The cartilage of the diarthroses is found on the surface of the bones involved, within the synovial cavity.The cartilage of diarthroses is found on the surface of the bones involved, within the synovial cavity and bathed in synovial fluid. It should be noted that, although it is anatomically close to the menisci and articular discs, it is considered a completely different structure, since the latter are composed of fibrocartilage (as opposed to hyaline cartilage).
Functionality of diarthroses
This type of joint encompasses a large number of structures and is therefore found in various parts of the body, with different functionalities. In general, these can be summarized as performing flexion, extension and ulnar deviations.
There are up to 7 general types of diarthrosis, among which the following are foundSliding joints (carpal joints of the wrist, for example), "hinge" joints (elbow), chondyloid joints (wrist joint) and many other examples.
If we want to have a clear idea about this type of joint so widespread in the vertebrate body, this is the following: diarthroses are mobile joints characterized by the possession of an intermediate membrane, which allows the existence of a synovial cavity and, therefore, the accumulation of synovial fluid, so important for the correct movements of our appendages.
With this short tour we have shown you the most common joints in the vertebrate skeleton, but you should keep in mind that these are not the only ones.

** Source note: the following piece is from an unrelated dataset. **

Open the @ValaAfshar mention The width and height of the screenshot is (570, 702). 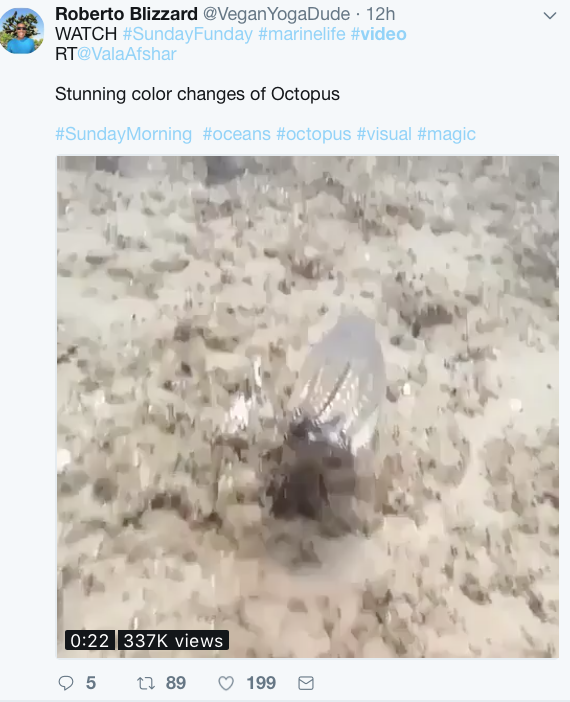127,54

On the other side of the coin are the synarthroses, which are not very mobile.such as the joints between the bony structures that form our skull. Nor can we forget the amphiarthroses, which are perfectly exemplified between the vertebral discs of our spine.
When we think of a joint, the elbow, wrist, fingers and knees quickly come to mind, but you should keep in mind that a point of union between two flat bones is also considered a joint structure. In the end, "joint" is any structure that allows two bones to join together, whether movement occurs or not.